Una specie di monografia di Team Ladybug
Che lecitamente ti chiederai chi cazzo sono, ma Calzati non vede l'ora di rispondere...
Che il 2D sia il nuovo sexy ormai è vero da talmente tanti anni da rendere sbagliata la parola “nuovo”. È stato grande protagonista dell’esplosione dell’indie, ha tirato dentro pure le major e insomma, se due-tre generazioni fa era roba concepibile solo su console portatili perché “di serie B” oggi giocare roba a due dimensioni è normalizzatissimo. A parte per quegli stronzi che vogliono il graficone sempre e comunque.
Calzati ultimamente è finito sotto con BLADE CHIMERA – scritto in caps perché così vogliono i dev – e, visto che il giochino lo ha comprato con i soldi del Patreon di Gameromancer, era il minimo che restituisse qualcosa. Quindi eccoci a quella che penso sia la prima monografia mai scritta al mondo di Team Ladybug.
Però prima come al solito advertizziamo un po’ di podcastini…
[podcast] Il viaggio nei videogiochi – unWired
Negli anni ‘80 il viaggio on the road visto dagli occhi di chi stava guidando la carica del videogioco era più o meno così: palme, pixel art, Ferrari Testarossa e biondona di ordinanza sul sedile del passeggero. Era Out Run, in buona sostanza, andare da A a B senza nessuna finalità precisa ma solo per assaporare cosa succede tra quei due punti.
In parallelo invece c’è chi va da A a B, viaggiando da sinistra a destra, in nome di uno scopo più alto. Salvare la principessa, sconfiggere il cattivo, compiere insomma un viaggio diverso da quello di Yu Suzuki e più simile al viaggio dell’eroe di Edward Burnett Tylor.
Queste due storie – questi due viaggi – ad un certo punto si sovrappongono. Trovano la stessa soluzione di design nell’Open World, ci portano fuori dal pianeta Terra, slegando il filo di quel controller cablato che ci teneva legati allo SNES per permetterci di arrivare su Giove.
Questo è unWired. Premi play e lasciati accompagnare.

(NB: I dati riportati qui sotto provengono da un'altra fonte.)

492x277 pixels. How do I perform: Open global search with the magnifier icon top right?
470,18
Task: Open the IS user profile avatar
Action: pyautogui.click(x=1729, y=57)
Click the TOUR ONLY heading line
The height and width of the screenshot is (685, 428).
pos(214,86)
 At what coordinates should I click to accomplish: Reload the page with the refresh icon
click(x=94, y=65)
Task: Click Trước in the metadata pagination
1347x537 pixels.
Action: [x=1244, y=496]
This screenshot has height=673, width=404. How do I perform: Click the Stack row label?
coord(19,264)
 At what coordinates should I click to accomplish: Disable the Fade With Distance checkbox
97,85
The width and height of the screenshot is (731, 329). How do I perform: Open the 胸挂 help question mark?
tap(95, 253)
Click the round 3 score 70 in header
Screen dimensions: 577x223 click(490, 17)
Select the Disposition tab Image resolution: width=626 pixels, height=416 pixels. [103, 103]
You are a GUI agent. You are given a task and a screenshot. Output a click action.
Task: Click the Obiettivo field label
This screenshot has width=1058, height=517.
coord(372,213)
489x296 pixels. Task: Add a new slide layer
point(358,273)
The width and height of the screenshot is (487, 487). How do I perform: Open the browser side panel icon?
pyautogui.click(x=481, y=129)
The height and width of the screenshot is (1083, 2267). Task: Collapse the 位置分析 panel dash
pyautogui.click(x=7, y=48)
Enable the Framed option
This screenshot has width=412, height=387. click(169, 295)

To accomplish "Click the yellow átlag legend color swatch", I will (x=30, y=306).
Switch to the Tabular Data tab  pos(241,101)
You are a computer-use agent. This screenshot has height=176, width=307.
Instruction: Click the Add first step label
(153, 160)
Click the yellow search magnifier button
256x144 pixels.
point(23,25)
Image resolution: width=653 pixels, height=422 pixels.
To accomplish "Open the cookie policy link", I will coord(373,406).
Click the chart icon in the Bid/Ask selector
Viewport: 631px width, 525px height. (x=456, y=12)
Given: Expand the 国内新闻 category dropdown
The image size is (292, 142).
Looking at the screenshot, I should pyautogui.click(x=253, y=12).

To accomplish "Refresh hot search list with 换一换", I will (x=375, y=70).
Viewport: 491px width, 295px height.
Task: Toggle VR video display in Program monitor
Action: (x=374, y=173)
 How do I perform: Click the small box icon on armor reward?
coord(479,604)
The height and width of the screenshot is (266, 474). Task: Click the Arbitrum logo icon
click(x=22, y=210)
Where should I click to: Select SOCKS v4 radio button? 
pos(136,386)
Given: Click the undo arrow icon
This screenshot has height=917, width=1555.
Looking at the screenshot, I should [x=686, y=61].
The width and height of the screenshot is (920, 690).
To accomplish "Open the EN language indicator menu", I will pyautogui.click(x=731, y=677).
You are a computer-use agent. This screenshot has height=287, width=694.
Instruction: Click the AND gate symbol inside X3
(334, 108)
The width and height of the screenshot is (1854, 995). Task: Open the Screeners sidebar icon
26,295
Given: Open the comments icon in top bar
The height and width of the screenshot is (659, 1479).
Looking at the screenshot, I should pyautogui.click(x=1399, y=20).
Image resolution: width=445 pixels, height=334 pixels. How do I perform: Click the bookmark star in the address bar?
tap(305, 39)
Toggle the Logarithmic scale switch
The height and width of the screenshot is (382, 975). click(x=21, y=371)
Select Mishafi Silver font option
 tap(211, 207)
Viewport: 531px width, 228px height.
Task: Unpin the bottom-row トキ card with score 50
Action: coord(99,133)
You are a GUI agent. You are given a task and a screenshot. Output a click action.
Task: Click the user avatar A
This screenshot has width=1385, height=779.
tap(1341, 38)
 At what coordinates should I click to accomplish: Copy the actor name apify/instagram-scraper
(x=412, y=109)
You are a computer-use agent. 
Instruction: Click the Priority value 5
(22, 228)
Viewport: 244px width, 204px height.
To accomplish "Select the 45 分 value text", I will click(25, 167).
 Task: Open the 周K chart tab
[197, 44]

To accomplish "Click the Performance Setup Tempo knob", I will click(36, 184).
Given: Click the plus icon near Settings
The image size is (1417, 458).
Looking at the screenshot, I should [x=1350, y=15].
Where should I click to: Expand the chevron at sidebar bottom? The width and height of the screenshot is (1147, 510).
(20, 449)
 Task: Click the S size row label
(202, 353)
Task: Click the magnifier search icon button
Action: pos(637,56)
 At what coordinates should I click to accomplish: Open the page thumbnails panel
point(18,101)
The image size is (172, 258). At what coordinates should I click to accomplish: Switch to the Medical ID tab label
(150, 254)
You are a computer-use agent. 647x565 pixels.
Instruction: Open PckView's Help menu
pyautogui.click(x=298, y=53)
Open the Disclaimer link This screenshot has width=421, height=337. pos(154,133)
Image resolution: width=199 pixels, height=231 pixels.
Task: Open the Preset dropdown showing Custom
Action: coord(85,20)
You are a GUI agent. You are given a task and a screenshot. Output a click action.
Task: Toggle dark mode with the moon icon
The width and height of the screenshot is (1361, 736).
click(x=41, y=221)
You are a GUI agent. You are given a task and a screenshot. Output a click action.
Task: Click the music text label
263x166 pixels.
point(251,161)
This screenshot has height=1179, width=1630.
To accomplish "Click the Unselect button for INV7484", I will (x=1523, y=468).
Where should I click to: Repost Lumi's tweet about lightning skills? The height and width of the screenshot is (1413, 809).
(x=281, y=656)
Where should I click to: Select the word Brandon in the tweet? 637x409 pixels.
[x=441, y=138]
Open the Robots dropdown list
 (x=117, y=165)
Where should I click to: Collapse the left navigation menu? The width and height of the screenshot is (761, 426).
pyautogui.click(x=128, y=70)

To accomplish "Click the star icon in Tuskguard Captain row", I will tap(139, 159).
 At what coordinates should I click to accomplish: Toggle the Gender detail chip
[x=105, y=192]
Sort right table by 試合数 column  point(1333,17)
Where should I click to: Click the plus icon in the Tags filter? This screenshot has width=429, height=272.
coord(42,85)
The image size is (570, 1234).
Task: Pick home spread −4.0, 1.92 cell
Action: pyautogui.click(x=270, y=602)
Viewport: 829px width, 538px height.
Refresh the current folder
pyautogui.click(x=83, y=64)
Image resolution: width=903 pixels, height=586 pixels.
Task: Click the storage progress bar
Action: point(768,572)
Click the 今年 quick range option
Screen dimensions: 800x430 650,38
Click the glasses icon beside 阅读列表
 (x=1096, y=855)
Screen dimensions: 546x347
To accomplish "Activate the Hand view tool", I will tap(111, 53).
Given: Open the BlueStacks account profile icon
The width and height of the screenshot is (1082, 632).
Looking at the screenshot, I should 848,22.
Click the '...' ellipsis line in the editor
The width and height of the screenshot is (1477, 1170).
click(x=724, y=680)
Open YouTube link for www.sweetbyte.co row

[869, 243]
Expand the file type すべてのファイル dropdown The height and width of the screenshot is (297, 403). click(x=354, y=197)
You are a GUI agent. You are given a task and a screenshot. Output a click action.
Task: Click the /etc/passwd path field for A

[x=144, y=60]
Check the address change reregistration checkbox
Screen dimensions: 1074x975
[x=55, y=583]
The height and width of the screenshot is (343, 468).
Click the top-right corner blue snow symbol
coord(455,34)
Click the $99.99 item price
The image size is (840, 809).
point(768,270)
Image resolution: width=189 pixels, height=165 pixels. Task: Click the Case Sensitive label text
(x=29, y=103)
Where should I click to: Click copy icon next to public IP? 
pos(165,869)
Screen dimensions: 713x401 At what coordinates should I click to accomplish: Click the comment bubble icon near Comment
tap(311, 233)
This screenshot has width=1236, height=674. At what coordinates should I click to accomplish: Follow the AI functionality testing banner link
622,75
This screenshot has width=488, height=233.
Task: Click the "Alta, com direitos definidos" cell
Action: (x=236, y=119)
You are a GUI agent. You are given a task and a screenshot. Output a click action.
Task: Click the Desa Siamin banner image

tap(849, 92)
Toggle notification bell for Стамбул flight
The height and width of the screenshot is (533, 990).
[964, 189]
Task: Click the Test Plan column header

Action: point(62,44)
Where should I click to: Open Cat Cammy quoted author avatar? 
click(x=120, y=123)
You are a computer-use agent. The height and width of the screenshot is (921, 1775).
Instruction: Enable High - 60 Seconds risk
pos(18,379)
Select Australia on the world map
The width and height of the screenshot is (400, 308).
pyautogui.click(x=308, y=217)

[paga] 5 meccaniche del cazzo che i dev infilano ovunque
Tameem Antoniades – il founder di Ninja Theory – lo chiamava "design by spreadshit". Io che non sono una delle menti dietro Hellblade userei un'espressione blasfema che paragona la divinità principale della religione cattolica ad un qualche quadrumane da cortile.
In ogni caso queste sono le 5 (+1) meccaniche del cazzo che i dev si ostinano a mettere comunque nei videogiochi nonostante siano la merda.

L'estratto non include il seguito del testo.